Arngrímur Borgþórsson (IS)
I cross the bridge frequently.
I am a resident of Sweden and I have family in Denmark. These days I have one foot in Copenhagen and one foot in Malmö. Sometimes I cross the bridge several times a week. In the autumn of 2015 I started to notice that I was sharing a part of my commute from Denmark to Sweden with desperate, fleeing people. They usually travelled in small groups, without much luggage, usually just carrying small backpacks. Many looked exhausted while others looked hopeful and optimistic. I knew they had travelled a long way. Sometimes they would ask for directions or ask the other passengers around them if they had arrived in Sweden yet. Many stepped of the train at Malmö central station and found that their family or friends would be waiting for them on the platform. Others stepped off the train looking bewildered and from their demeanour it seemed to me they were thinking: “I got here. What now?”. Soon tents from humanitarian organizations, a makeshift canteen and vans from the police and Swedish migration authority were there too. Late evenings the train station was crowded with people who looked like they had nowhere else to go.
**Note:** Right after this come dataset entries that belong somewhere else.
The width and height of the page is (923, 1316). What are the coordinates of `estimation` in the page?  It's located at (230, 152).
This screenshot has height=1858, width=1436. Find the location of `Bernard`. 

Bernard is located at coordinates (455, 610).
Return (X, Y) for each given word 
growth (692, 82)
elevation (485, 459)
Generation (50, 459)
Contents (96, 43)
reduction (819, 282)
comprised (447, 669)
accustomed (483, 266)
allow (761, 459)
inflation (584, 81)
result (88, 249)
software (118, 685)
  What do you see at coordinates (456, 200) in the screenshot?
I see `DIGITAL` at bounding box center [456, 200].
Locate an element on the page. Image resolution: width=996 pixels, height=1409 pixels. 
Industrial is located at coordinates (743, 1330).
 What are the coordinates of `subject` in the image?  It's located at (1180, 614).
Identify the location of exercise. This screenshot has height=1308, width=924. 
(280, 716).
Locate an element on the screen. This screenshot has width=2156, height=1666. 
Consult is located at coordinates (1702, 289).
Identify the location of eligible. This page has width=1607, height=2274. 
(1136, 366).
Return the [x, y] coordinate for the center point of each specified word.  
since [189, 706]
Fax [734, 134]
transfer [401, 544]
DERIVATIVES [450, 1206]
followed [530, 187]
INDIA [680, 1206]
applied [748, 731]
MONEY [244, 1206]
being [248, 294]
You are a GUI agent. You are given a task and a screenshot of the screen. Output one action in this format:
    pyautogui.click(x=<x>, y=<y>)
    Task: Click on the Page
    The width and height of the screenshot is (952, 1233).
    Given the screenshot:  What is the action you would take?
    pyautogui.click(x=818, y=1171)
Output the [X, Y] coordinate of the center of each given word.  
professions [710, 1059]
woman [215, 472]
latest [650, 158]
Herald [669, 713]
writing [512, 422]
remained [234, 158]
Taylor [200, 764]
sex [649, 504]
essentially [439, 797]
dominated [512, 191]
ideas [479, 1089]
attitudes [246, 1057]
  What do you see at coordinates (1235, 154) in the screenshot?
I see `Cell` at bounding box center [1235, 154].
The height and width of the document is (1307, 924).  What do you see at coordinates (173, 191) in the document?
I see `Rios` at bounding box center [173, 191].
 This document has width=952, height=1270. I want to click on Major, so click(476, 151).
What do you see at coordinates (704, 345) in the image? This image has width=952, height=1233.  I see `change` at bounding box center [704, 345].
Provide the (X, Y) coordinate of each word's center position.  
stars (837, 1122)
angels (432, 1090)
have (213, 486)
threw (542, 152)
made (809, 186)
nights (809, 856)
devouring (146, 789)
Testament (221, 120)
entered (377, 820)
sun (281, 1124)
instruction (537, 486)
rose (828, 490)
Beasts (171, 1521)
As the autumn progressed, the police started boarding the trains as they arrived from Copenhagen. They would enter the train cars one by one and ask: “Anyone seeking asylum, please come with me”. Sometimes everyone in the car would get up and leave with the police officer and I’d be the only person left in the car. I can’t tell the stories of the refugees, these people with whom I’ve briefly shared trains. I can tell mine.
On the fourth of january Sweden closed it’s borders. It was now impossible to enter Sweden without papers. Train stations erected fences, guards were placed at the end stations in both nations and showing identification papers became part of the everyday routine. The implementation was arbitrary and confusing since neither the Danish security guards at Copenhagen airport station nor the Swedish police seemed entirely certain what exactly constitutes legal traveling documents between the two countries. After having used different swedish- and icelandic issued identification papers in my possession, it now seems that my passport aside, the only identification both kingdoms seem to accept is my permit to drive a tiny motorcycle on a tiny island in the north-atlantic ocean; My Icelandic license to drive a 125cc moped, which has now become the document which allows me to traverse the border at will.
This exhibition consists of data I’ve gathered during my frequent crossings of the Danish-Swedish border.
On display in the front room is a series of photos taken from train windows at Hyllie station between the 16th of november, 2016, the day after the police started boarding trains, and the 29th of april, 2016. Each photo represents a single border-crossing.
In the tile room there is a copy of George Orwell’s 1984. By only reading while the police check my papers, I’ve read the entire book while having my papers inspected at Hyllie.
The black box in the basement features the architect’s vision of what Hyllie was to become and the contemporary sound of pulling up to Hyllie station.